A 2005 Cochrane meta-analysis reported the following:
- In women without anticardiolipin antibodies, aspirin or heparin prophylaxis did not show clear efficacy in preventing miscarriage.
- Current clinical practice favors prophylactic heparin only in high-risk cases, such as those with venous thrombosis or antiphospholipid syndrome.
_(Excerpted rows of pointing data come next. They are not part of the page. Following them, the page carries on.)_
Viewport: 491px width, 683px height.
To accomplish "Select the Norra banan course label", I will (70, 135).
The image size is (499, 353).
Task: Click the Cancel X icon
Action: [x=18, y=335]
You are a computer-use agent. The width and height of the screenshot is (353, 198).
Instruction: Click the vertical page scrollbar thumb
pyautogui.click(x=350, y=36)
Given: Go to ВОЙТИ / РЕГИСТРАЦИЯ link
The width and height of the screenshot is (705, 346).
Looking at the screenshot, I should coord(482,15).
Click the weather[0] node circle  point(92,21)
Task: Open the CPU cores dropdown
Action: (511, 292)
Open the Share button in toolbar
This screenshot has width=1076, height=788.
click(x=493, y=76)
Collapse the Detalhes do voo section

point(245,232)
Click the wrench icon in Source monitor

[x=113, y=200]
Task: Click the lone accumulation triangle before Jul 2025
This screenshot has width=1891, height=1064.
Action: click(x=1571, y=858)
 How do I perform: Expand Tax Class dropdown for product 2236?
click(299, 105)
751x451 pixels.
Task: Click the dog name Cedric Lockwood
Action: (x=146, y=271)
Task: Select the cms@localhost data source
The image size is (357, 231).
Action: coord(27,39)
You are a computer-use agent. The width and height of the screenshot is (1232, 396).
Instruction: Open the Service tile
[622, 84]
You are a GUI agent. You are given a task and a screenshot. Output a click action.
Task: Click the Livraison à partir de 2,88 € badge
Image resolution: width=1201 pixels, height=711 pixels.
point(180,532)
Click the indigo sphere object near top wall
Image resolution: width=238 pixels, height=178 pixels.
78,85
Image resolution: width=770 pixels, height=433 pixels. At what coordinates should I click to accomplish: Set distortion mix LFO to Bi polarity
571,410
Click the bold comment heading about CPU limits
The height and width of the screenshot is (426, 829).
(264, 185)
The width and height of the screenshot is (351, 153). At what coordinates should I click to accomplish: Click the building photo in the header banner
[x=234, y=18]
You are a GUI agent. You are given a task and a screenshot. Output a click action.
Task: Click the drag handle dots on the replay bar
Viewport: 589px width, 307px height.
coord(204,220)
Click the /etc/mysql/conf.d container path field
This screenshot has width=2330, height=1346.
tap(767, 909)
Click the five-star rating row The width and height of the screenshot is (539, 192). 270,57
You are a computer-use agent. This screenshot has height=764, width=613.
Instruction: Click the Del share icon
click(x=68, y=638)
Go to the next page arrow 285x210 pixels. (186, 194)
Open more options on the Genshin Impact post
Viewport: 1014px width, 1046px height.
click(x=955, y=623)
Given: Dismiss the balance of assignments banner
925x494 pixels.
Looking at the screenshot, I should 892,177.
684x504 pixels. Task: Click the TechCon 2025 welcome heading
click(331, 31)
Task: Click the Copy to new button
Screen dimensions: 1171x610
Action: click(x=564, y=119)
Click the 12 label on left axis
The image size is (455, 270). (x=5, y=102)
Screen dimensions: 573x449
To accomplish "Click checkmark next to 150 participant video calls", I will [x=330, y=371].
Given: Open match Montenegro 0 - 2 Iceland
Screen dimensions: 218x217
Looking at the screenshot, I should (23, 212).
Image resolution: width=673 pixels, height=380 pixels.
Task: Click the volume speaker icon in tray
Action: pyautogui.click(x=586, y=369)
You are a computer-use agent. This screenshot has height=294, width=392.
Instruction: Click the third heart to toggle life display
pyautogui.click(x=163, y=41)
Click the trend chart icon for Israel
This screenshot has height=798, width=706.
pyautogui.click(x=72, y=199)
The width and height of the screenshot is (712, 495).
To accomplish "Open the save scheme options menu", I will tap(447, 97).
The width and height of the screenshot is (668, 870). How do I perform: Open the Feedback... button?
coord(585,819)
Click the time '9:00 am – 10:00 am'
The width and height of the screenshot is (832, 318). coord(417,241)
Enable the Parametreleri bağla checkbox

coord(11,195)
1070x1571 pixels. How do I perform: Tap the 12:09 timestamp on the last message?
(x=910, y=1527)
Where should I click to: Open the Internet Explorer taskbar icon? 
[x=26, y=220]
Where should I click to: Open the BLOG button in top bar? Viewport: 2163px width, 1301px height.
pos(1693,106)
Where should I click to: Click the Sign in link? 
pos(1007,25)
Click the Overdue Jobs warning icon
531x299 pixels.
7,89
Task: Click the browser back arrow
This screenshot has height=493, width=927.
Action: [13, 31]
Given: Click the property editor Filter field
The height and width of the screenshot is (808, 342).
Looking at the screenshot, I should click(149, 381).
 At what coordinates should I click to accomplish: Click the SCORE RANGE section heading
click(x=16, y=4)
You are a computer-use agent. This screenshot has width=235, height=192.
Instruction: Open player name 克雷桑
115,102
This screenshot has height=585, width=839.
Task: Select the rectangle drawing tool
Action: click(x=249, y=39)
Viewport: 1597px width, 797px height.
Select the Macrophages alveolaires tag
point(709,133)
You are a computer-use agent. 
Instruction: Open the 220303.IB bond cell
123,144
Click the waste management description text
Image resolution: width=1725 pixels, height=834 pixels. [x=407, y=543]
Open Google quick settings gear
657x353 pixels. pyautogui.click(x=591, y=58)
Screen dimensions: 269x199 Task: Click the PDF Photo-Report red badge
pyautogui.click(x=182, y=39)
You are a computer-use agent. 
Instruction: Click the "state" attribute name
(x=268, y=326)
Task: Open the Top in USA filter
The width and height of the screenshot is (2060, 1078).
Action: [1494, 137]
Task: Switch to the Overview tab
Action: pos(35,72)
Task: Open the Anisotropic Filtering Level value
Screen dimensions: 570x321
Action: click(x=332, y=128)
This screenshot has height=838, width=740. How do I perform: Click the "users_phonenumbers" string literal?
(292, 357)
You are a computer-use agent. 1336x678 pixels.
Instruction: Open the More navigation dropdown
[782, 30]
- Although small-scale studies have suggested potential benefits of heparin in reducing pregnancy complications, larger placebo-controlled trials are still needed.
In Summary
For women at risk of venous thromboembolism or with antiphospholipid antibody syndrome, heparin and/or aspirin therapy should be administered in accordance with established guidelines.
In cases of unexplained recurrent pregnancy loss, prophylactic use of aspirin or heparin should be based on individual risk assessment.
Before initiating therapy, a multidisciplinary approach involving hematology, perinatology, and obstetrics specialists is essential.
Ultimately, in pregnancies without documented thrombophilia or antibody positivity, a personalized approach and close monitoring—rather than routine pharmacologic intervention—represent the most appropriate strategy.